### TEXT EXTRACT
-------

The world over, the higher education sector is booming. The number of global students attending higher education has doubled since 2000 alone, and a recent study predicts that by 2040, nearly 600 million students will be enrolled.
Such statistics glimmer with utopian possibility. They suggest we are on track towards a high-skilled future workforce, where a legion of diverse, super-educated powerhouse individuals and teams will push forward frontiers of progress, wealth, knowledge and humanity.
Paeans of excellence sung by university upper management everywhere further give the impression that higher education is tackling modern challenges with unmitigated success. Yet beneath the jubilatory public relations-speak, some hear a critical dissonance with what’s really going on.
Raewyn Connell is one. In her many years as a researcher, the leading Australian social scientist has seen universities drift from their core purpose. Increasingly – by dint of the enormous market pressures placed upon them – they are putting profits before the people they employ, the students whose dollar they take, and the society they serve.
To give just one example, workforce casualisation has ballooned in tandem with job insecurity, at the detriment of teaching quality, career progression, workplace morale and job satisfaction. Research has found that in some Australian universities, 80% of undergraduate courses are taught by sessional academics.
As the competitive spirit is thrust into overdrive, Connell also argues we’re losing out on the enormous benefits of collaboration. On a broader scale, she also critiques the fundamental structures of the ‘knowledge economy’, which prioritises certain ideas and discoveries above others according to which region in the world they’re produced.
These issues and more have led Connell to believe the system as it is requires radical change. In her bold new book The Good University (Monash University Press), she performs a comprehensive analysis of what a university is, who it’s made up of, the reasons behind its current dysfunction, and what needs to be done to build a more equitable, engaging and productive model.
Connell talked with Campus Review on the premises and proposals of her book.
CR: Much of your book is a critique on the ways that, in the last fifty years or so, universities worldwide have come to increasingly resemble corporations allied with neoliberal agendas, controlled by market-orientated managers. How did we get here?
RC: Similar things have happened to NGOs, cooperatives, and a lot of public sector agencies, so there's obviously something wider going on. Basically, in the last generation the rich have got richer and the public sector has been squeezed, corporations have become more powerful, and governments have had their heads soaked in neoliberal, market-first ideas.

-------

### AVAILABLE DATA
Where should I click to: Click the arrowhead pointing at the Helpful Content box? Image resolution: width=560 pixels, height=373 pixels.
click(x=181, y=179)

-------

### EXERCISE DIRECTIONS
Please return the part of the higher education article that begins at the words "CR: Much of" and stops after "we get here?". This material comes from another source.

### WRITTEN RESPONSE
CR: Much of your book is a critique on the ways that, in the last fifty years or so, universities worldwide have come to increasingly resemble corporations allied with neoliberal agendas, controlled by market-orientated managers. How did we get here?